Stupidisasstupiddoes!
GW


----------



## Sierra_Hunter (Feb 17, 2015)

Some people. That's just dumb.


----------



## paratrooper (Feb 1, 2012)

I don't know why or how the _actual_ facts were not made known sooner than they were.

I feel as if the public was deceived. Initially, I felt bad for the family. I still feel sad that the mother lost her life, but the circumstances are now different, and my view has changed somewhat.


----------



## Sierra_Hunter (Feb 17, 2015)

I will admit to having road rage once or twice, but it generally it only last a few seconds. Has never been bad enough to make me reach for a gun, or chase another car though.


----------



## paratrooper (Feb 1, 2012)

Police: Vegas mom, son searched for vehicle before shooting


----------



## paratrooper (Feb 1, 2012)

Saw her son and daughter interview on tv. He was arrogant and self-righteous, and the daughter was just as bad. 

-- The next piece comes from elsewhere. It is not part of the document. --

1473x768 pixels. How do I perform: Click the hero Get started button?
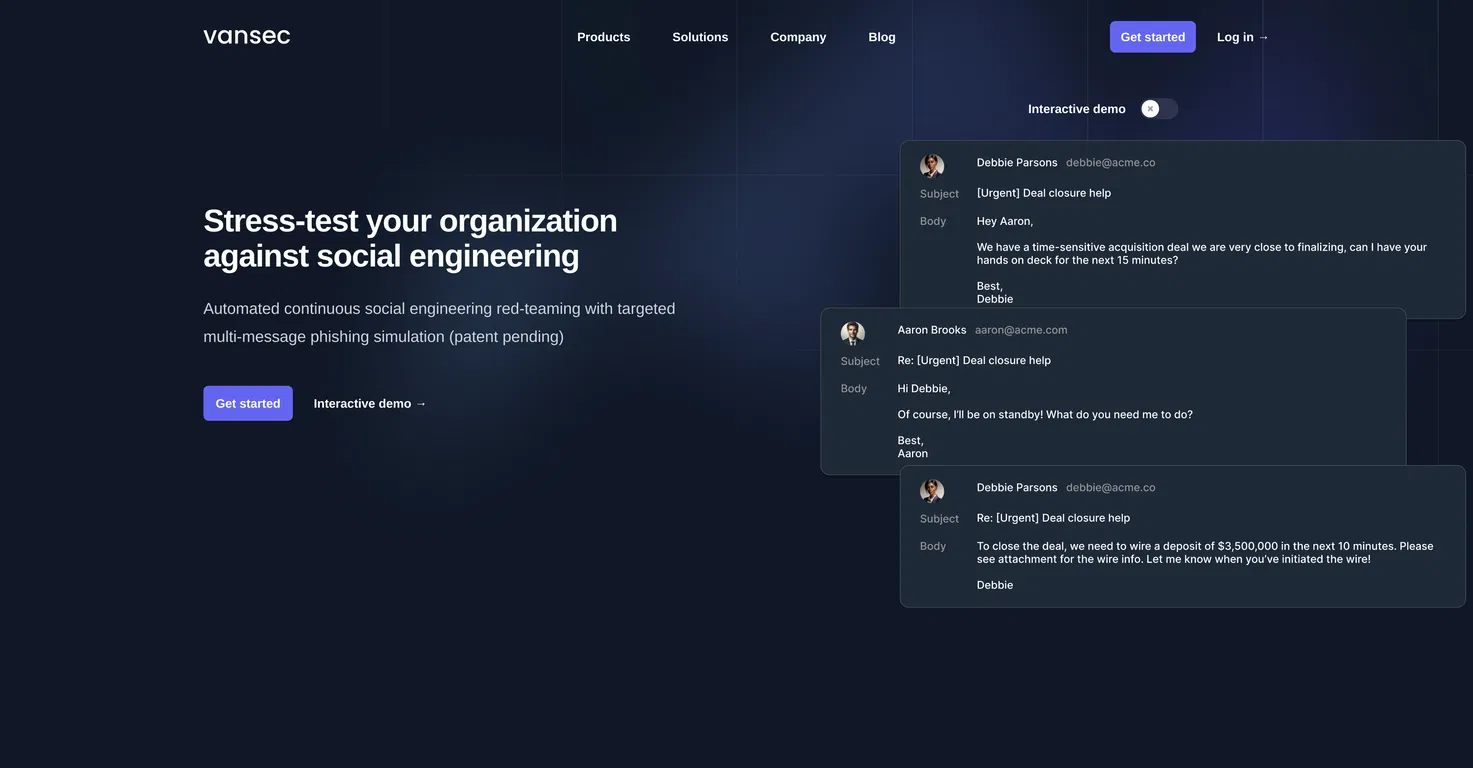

They both act as if what they did was fully justified and was an attempt to "protect their family".


----------



## SouthernBoy (Jun 27, 2007)

Sierra_Hunter said:


> I will admit to having road rage once or twice, but it generally it only last a few seconds. Has never been bad enough to make me reach for a gun, or chase another car though.


Ditto. I can't get involved in any potential road rage incidents because I am always armed. In my state, if I am part of the problem I would lose the veil of innocence and would have to retreat before I could no longer retreat in safety before I could regain my right to use deadly force. So I just let the road rage types go about their misery and don't encourage them to have any altercations with me.


----------



## BigCityChief (Jan 2, 2013)

Discretion is often the better part of valor. I have no idea what the victim, her son, or her killer were thinking, but they all made huge errors in judgment.


----------



## Thateus (Feb 12, 2015)

paratrooper said:


> Who in the Hell goes home, gets one of their kids to arm himself, jump back in the car, and then go looking for the car that gave you some grief ?

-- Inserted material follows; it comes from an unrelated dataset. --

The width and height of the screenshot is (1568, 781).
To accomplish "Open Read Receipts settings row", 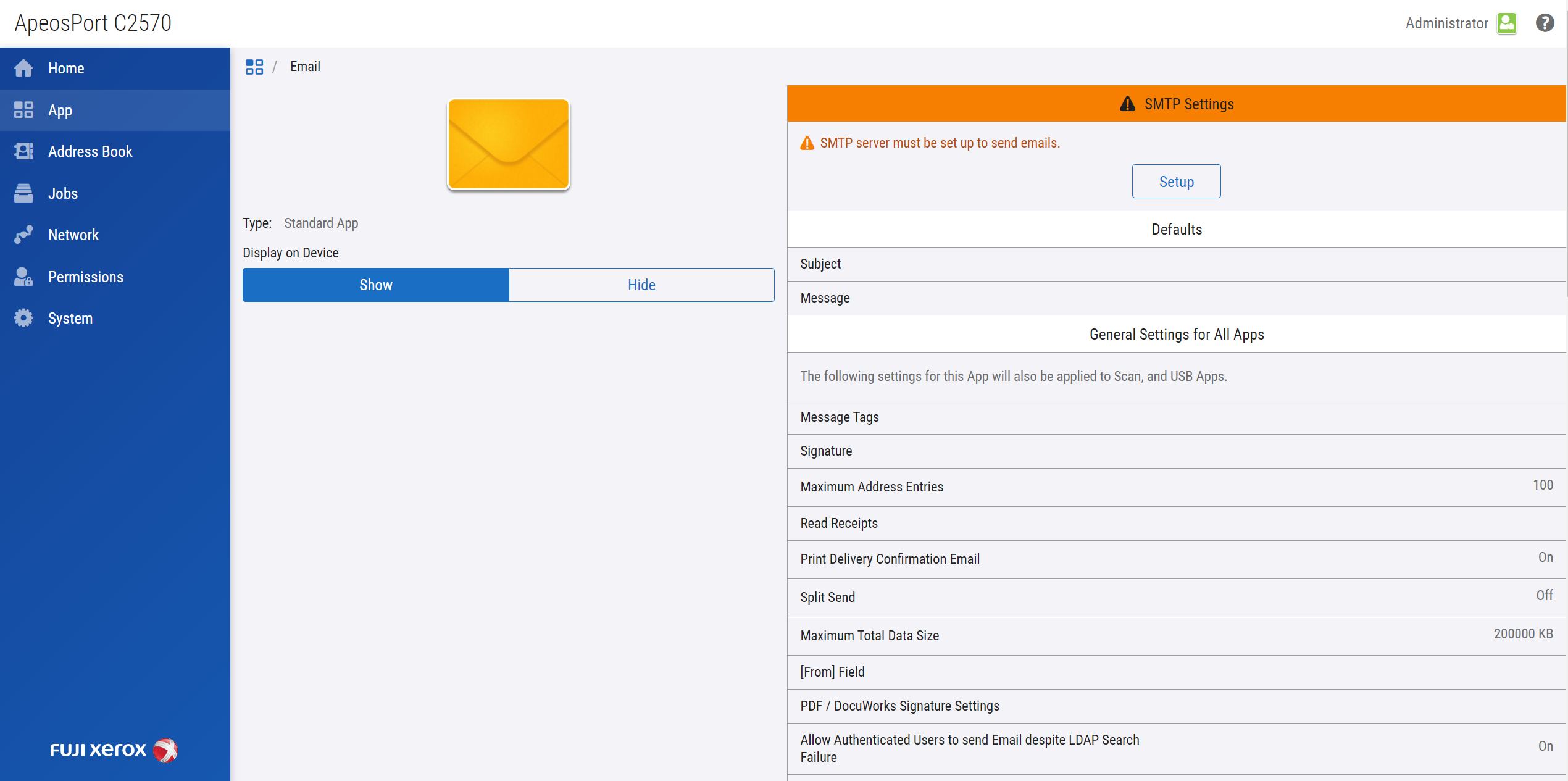I will (1176, 523).
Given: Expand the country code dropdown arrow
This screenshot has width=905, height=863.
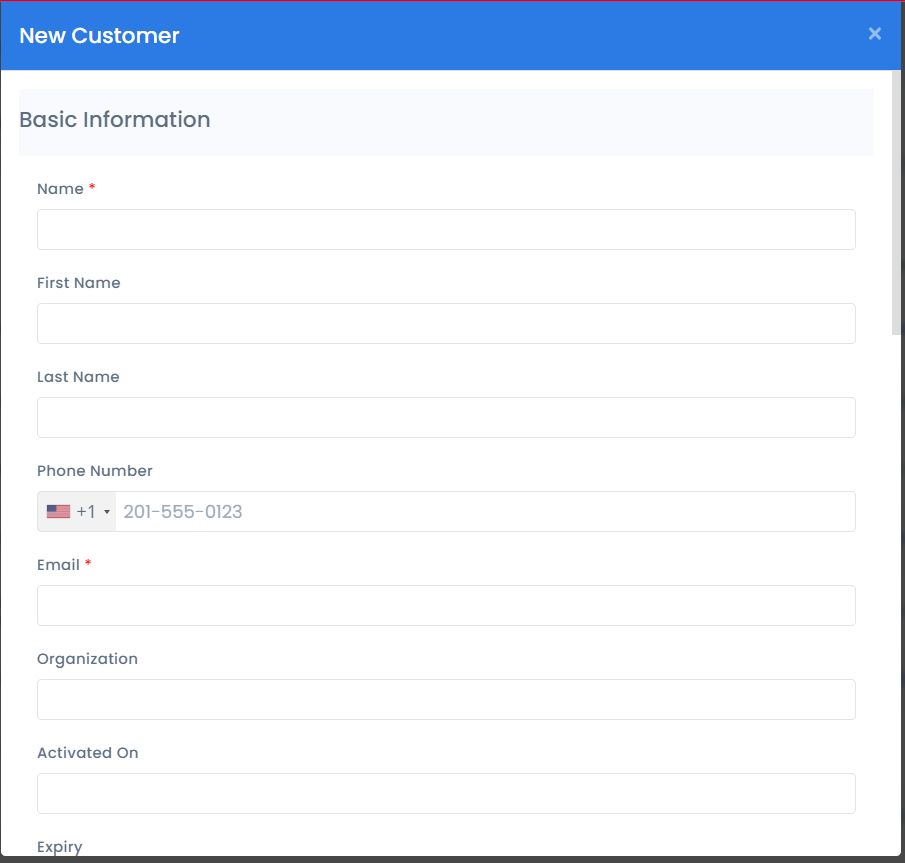Looking at the screenshot, I should pos(107,512).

Single parent homes and foster homes dig deep enough you'll see the link.
Mom has no anger management skills, translated to horn blowing daughter and 22 year old Johnny on the spot with gun.
Totally clueless and will forever believe they did nothing wrong and will have kids of their own who grow up as ignorant as they are.

Who in the hell takes their daughter out late at night in Vegas for driving lessons. Vegas is a cesspool !
And has been since the mob got run out by the new mob with college degrees.

Yeah the dude who killed her initiated all of it. If they ever find him you might discover a few things. He's a thug with no better control than mom, he's possibly from L.A. and odds are he's in illegal possession of a gun.
But a smart lawyer gets him off with nothing more than manslaughter at worst. And if he goes to prison it will be for an illegal gun possession if he's a felon.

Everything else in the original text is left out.